Brief: Reproduce the entire listing below verbatim, line for line, without altering any character.

**** Available data ****

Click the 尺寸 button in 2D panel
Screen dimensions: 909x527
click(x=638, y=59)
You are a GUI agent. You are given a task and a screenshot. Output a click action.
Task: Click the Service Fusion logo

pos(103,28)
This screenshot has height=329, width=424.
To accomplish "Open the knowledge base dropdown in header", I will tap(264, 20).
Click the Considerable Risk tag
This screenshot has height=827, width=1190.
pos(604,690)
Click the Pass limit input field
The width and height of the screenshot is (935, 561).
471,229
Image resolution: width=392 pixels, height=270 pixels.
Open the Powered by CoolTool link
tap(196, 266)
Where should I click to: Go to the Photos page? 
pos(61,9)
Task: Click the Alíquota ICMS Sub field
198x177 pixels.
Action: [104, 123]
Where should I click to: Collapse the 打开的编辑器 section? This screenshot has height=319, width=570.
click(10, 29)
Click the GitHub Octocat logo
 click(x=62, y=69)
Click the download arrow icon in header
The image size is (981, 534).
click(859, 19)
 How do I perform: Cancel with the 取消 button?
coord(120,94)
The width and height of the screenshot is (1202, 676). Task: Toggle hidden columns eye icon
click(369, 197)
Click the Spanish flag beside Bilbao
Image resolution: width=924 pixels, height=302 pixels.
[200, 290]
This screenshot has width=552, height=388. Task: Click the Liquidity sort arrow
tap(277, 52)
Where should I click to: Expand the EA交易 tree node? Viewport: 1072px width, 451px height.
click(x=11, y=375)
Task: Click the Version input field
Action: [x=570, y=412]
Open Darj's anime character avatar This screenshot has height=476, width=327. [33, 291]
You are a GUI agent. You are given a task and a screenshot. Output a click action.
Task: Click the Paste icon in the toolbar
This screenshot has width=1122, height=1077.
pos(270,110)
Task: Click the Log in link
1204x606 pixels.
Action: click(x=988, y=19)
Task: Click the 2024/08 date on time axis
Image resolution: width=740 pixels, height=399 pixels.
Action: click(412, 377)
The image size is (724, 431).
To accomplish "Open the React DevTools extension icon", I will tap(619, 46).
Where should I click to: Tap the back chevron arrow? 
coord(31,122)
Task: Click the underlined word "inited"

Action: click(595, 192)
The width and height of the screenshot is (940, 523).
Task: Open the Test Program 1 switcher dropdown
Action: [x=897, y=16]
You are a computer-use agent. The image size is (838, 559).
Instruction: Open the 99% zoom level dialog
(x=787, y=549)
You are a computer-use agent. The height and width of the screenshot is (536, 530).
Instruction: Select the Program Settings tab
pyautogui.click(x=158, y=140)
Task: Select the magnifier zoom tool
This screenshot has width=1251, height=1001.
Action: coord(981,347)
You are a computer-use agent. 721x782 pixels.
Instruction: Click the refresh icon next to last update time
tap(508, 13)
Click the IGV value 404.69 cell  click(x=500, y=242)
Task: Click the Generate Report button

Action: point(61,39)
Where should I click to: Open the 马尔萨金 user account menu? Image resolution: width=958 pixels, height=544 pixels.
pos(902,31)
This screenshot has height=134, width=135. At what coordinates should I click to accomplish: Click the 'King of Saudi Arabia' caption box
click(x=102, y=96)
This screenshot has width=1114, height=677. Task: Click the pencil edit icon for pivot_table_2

****

Task solution:
Click the 尺寸 button in 2D panel
Screen dimensions: 909x527
click(x=638, y=59)
You are a GUI agent. You are given a task and a screenshot. Output a click action.
Task: Click the Service Fusion logo

pos(103,28)
This screenshot has height=329, width=424.
To accomplish "Open the knowledge base dropdown in header", I will tap(264, 20).
Click the Considerable Risk tag
This screenshot has height=827, width=1190.
pos(604,690)
Click the Pass limit input field
The width and height of the screenshot is (935, 561).
471,229
Image resolution: width=392 pixels, height=270 pixels.
Open the Powered by CoolTool link
tap(196, 266)
Where should I click to: Go to the Photos page? 
pos(61,9)
Task: Click the Alíquota ICMS Sub field
198x177 pixels.
Action: [104, 123]
Where should I click to: Collapse the 打开的编辑器 section? This screenshot has height=319, width=570.
click(10, 29)
Click the GitHub Octocat logo
 click(x=62, y=69)
Click the download arrow icon in header
The image size is (981, 534).
click(859, 19)
 How do I perform: Cancel with the 取消 button?
coord(120,94)
The width and height of the screenshot is (1202, 676). Task: Toggle hidden columns eye icon
click(369, 197)
Click the Spanish flag beside Bilbao
Image resolution: width=924 pixels, height=302 pixels.
[200, 290]
This screenshot has width=552, height=388. Task: Click the Liquidity sort arrow
tap(277, 52)
Where should I click to: Expand the EA交易 tree node? Viewport: 1072px width, 451px height.
click(x=11, y=375)
Task: Click the Version input field
Action: [x=570, y=412]
Open Darj's anime character avatar This screenshot has height=476, width=327. [33, 291]
You are a GUI agent. You are given a task and a screenshot. Output a click action.
Task: Click the Paste icon in the toolbar
This screenshot has width=1122, height=1077.
pos(270,110)
Task: Click the Log in link
1204x606 pixels.
Action: click(x=988, y=19)
Task: Click the 2024/08 date on time axis
Image resolution: width=740 pixels, height=399 pixels.
Action: click(412, 377)
The image size is (724, 431).
To accomplish "Open the React DevTools extension icon", I will tap(619, 46).
Where should I click to: Tap the back chevron arrow? 
coord(31,122)
Task: Click the underlined word "inited"

Action: click(595, 192)
The width and height of the screenshot is (940, 523).
Task: Open the Test Program 1 switcher dropdown
Action: [x=897, y=16]
You are a computer-use agent. The image size is (838, 559).
Instruction: Open the 99% zoom level dialog
(x=787, y=549)
You are a computer-use agent. The height and width of the screenshot is (536, 530).
Instruction: Select the Program Settings tab
pyautogui.click(x=158, y=140)
Task: Select the magnifier zoom tool
This screenshot has width=1251, height=1001.
Action: coord(981,347)
You are a computer-use agent. 721x782 pixels.
Instruction: Click the refresh icon next to last update time
tap(508, 13)
Click the IGV value 404.69 cell  click(x=500, y=242)
Task: Click the Generate Report button

Action: point(61,39)
Where should I click to: Open the 马尔萨金 user account menu? Image resolution: width=958 pixels, height=544 pixels.
pos(902,31)
This screenshot has height=134, width=135. At what coordinates should I click to accomplish: Click the 'King of Saudi Arabia' caption box
click(x=102, y=96)
This screenshot has width=1114, height=677. Task: Click the pencil edit icon for pivot_table_2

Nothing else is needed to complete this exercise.